Data Preparation

If your data isn’t ready to be accurately analyzed, it probably needs to undergo data preparation. Data preparation manipulates raw data to fit it into a company’s desired/usable format. It can include processes like ETL (extract, transform, load), enrichment, cleansing, data fusion, augmentation, and delivery. It is usually the first step in any analytics project.

For example:

Suppose a data set has differently formatted telephone numbers (e.g., 123.456.789 vs. 123456789), but your system only accepts data in one format. In that case, you could use data preparation to change those entries into the correct format. 

Several tasks are involved in data preparation; each is unique to the dataset you’re working on and the desired result. However, it typically follows a few steps: access the data, load it, cleanse, format, combine, and analyze. As data management systems evolve, many of these processes have become automated. It’s now possible to automatically prepare data before it reaches its’ final destination by implementing data governance and DQ rules across the data pipeline. 

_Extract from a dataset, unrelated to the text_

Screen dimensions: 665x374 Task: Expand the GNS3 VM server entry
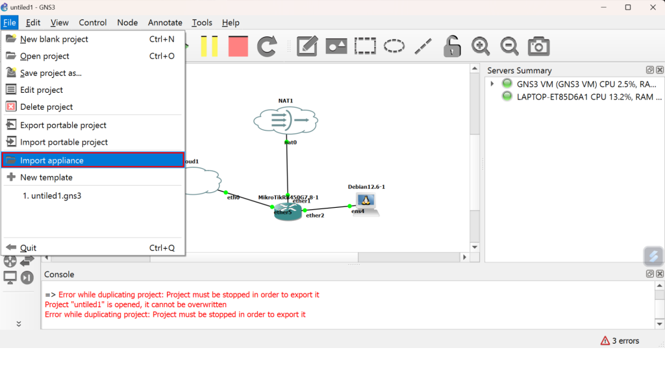(492, 84)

Data scientists spend about 80% of their time preparing data. Having advanced knowledge and protocols regarding data preparation can cut this time in half and allow your scientists to focus on what’s important – actually using the data. 

Having fully available and prepared datasets can also expand the number of users who can work with data. Nontechnical or business users can work with data from all of your company's sources without needing to bother a scientist or the IT department to prepare it for them.